Sukkot ist ein vorübergehender Wohnort. Dies bedeutet, wer bereits einen festen Wohnort erlangt hat und nichts weiter zu tun hat, als mit der Angelegenheit des ersten [Wohnorts] die Missetaten zu zählen, dann ist es geraten zu einem vorübergehenden Wohnort hinauszugehen. So wie es war, als er auf dem Wege war, um im Haus des Schöpfers anzukommen, bevor er beim festen Wohnort ankam. Zu jener Zeit, hatte er stets das Bedürfnis beim Palast des Schöpfers anzukommen. Und er hatte Gäste (Ushpisin), als seine Arbeit in der Art eines vorbeigehenden Gastes war.

Und nun kann er (aus der) Zeit der vergangenen Arbeit fortsetzen, wo er stets dem Schöpfer dankte und Ihn pries, dafür dass ihn der Schöpfer jedes Mal annäherte.
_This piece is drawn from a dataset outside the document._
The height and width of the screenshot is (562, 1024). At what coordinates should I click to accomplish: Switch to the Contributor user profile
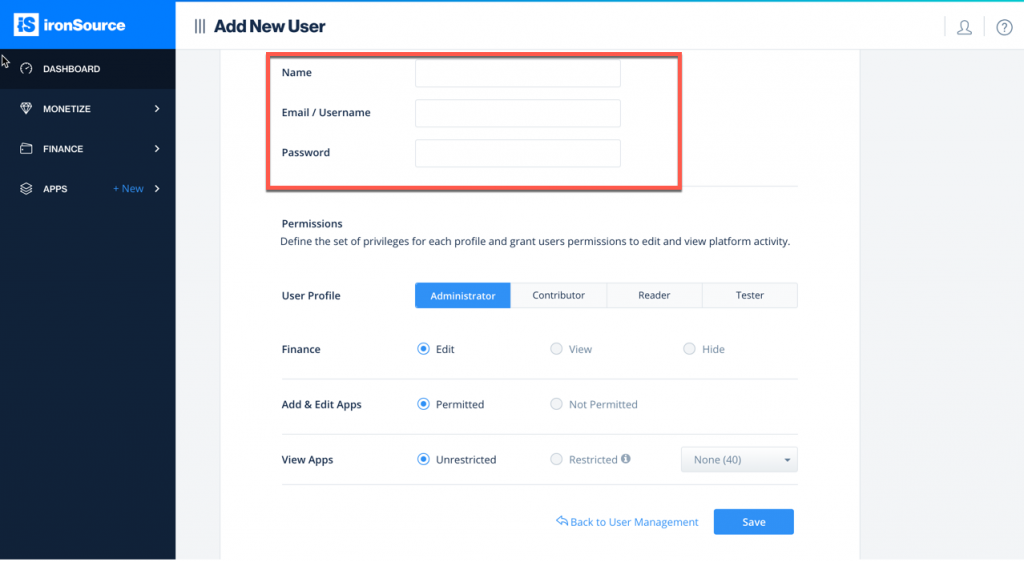click(558, 296)

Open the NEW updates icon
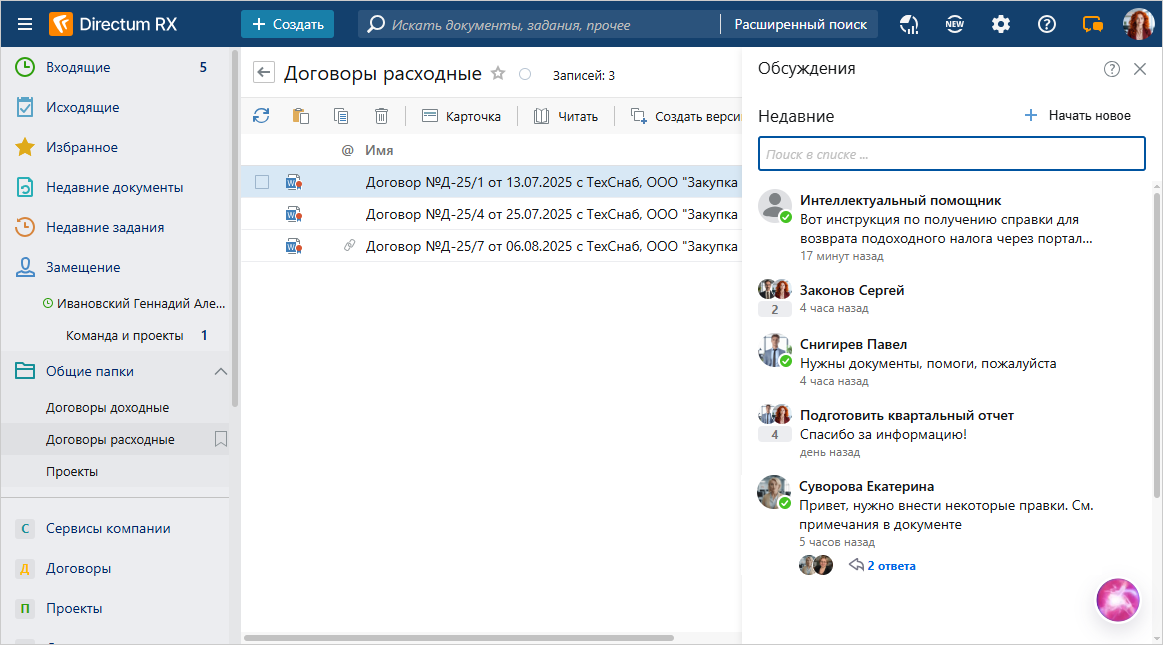point(955,24)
Und darüber fühlte er Freude. Die Freude, die er da fühlte, kann er nun fortsetzen, an Sukkot. Und dies ist die Bedeutung von einem vorübergehenden Wohnort. Daher sagten sie: "Gehe hinaus aus dem festen Wohnort und verweile an einem vorübergehenden Wohnort."

Nicht das Studium ist das Wichtigste, sondern die Handlung." Dies bedeutet, dass eine Handlung wie eine Art Substanz ist. So wie Rabbi Shimon Ben Menasia forderte: "eine Art Substanz", dass die Hauptsache die Handlung ist, und der Verstand ist nur wie ein Spiegel.
Und ebenso wird die Handlung Leben genannt und der Verstand wird Reden genannt. Die Sache ist, wenn es Ganzheit in der Handlung gibt, dann ist die Handlung so groß, dass sie den Verstand der gesamten Tora mit sich bringt. Und der Verstand der Tora wird Reden genannt.